═════ DATA FOR THIS TASK

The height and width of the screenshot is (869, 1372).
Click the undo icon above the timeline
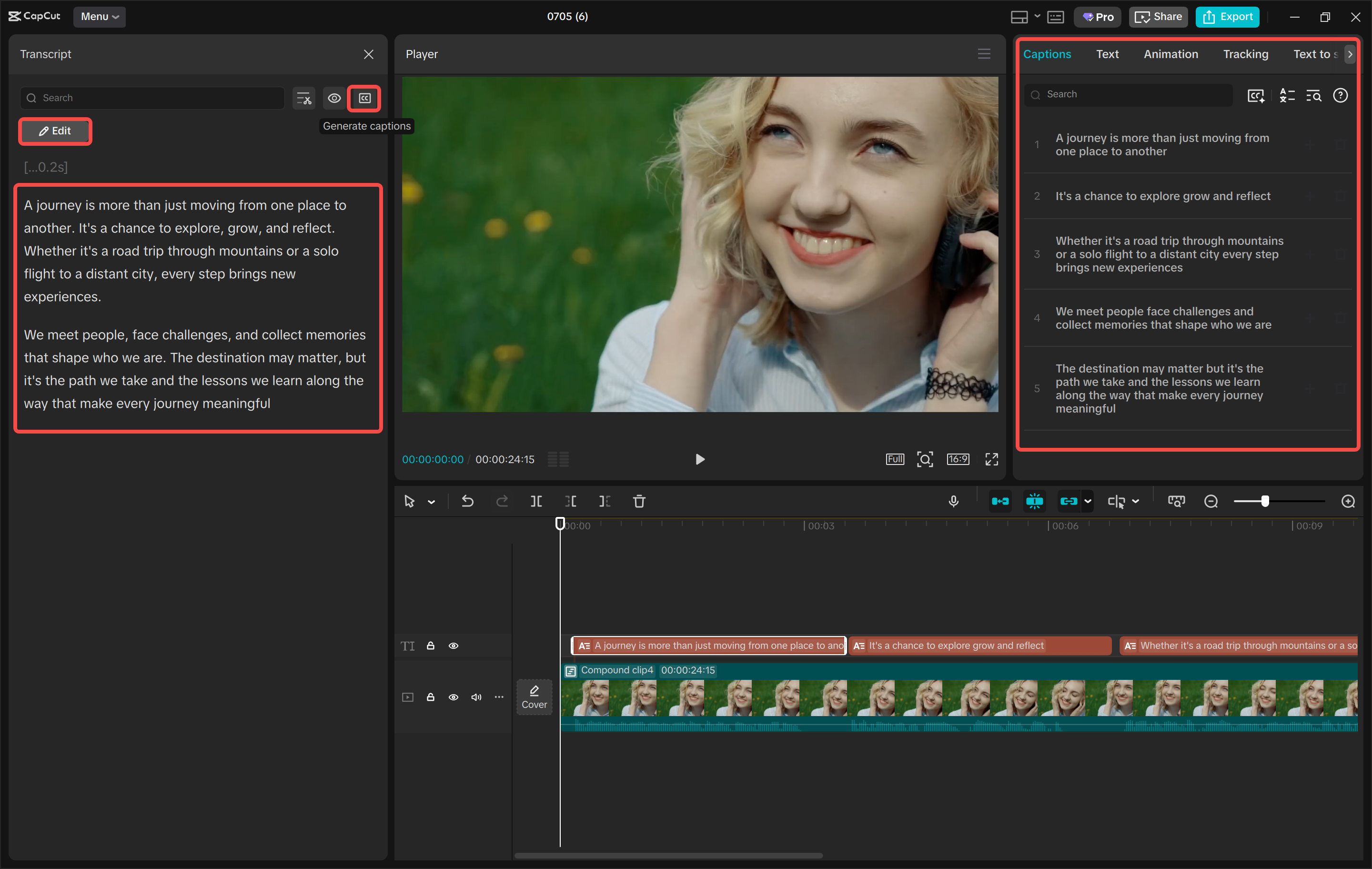point(467,502)
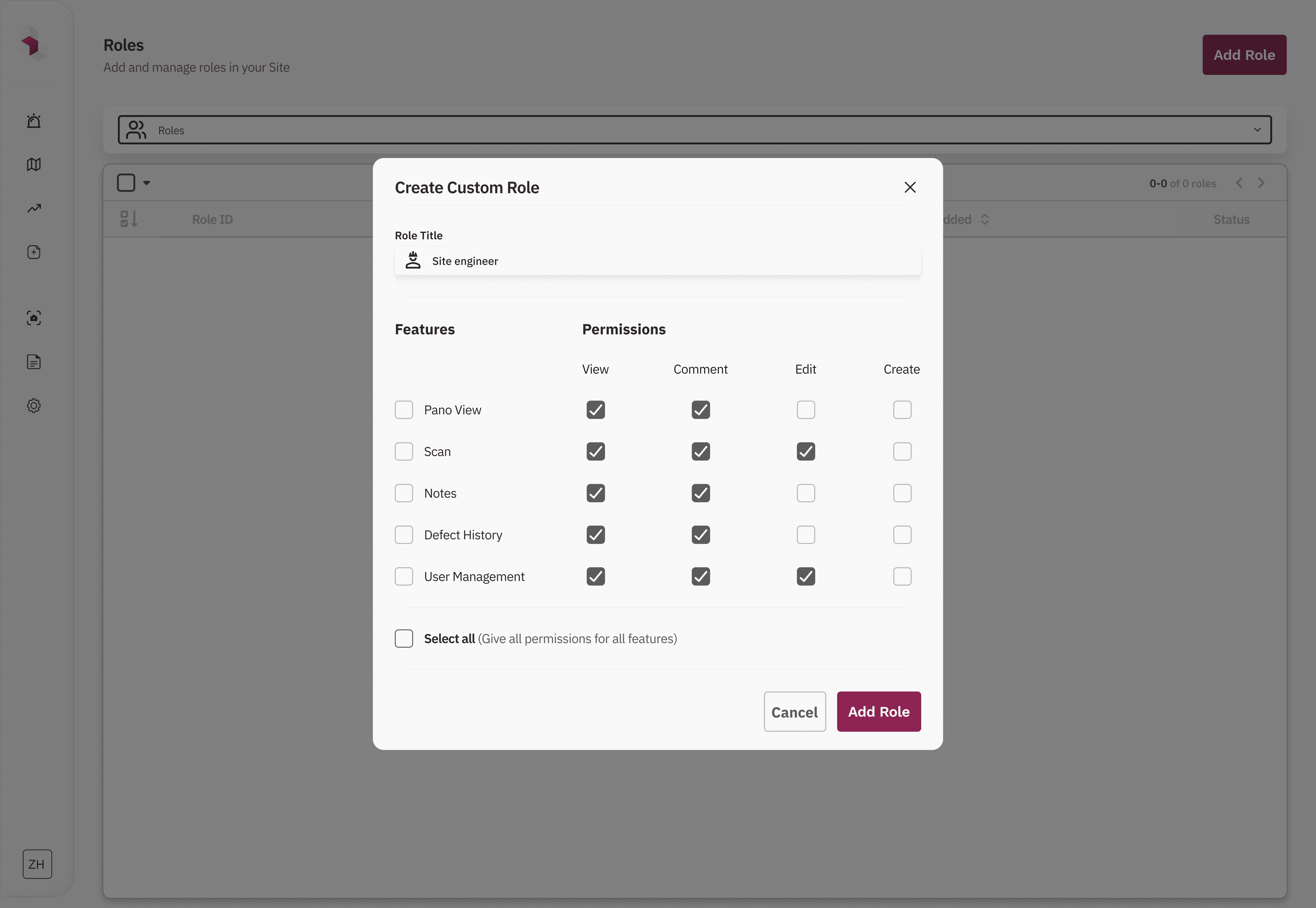Image resolution: width=1316 pixels, height=908 pixels.
Task: Click the ZH language switcher
Action: point(37,864)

══════════

• _PROMPT_: Word for word, repeat the lines of data above, omitting every picture.

• _OUTPUT_:
The height and width of the screenshot is (869, 1372).
Click the undo icon above the timeline
point(467,502)
Image resolution: width=1316 pixels, height=908 pixels.
Task: Click the ZH language switcher
Action: point(37,864)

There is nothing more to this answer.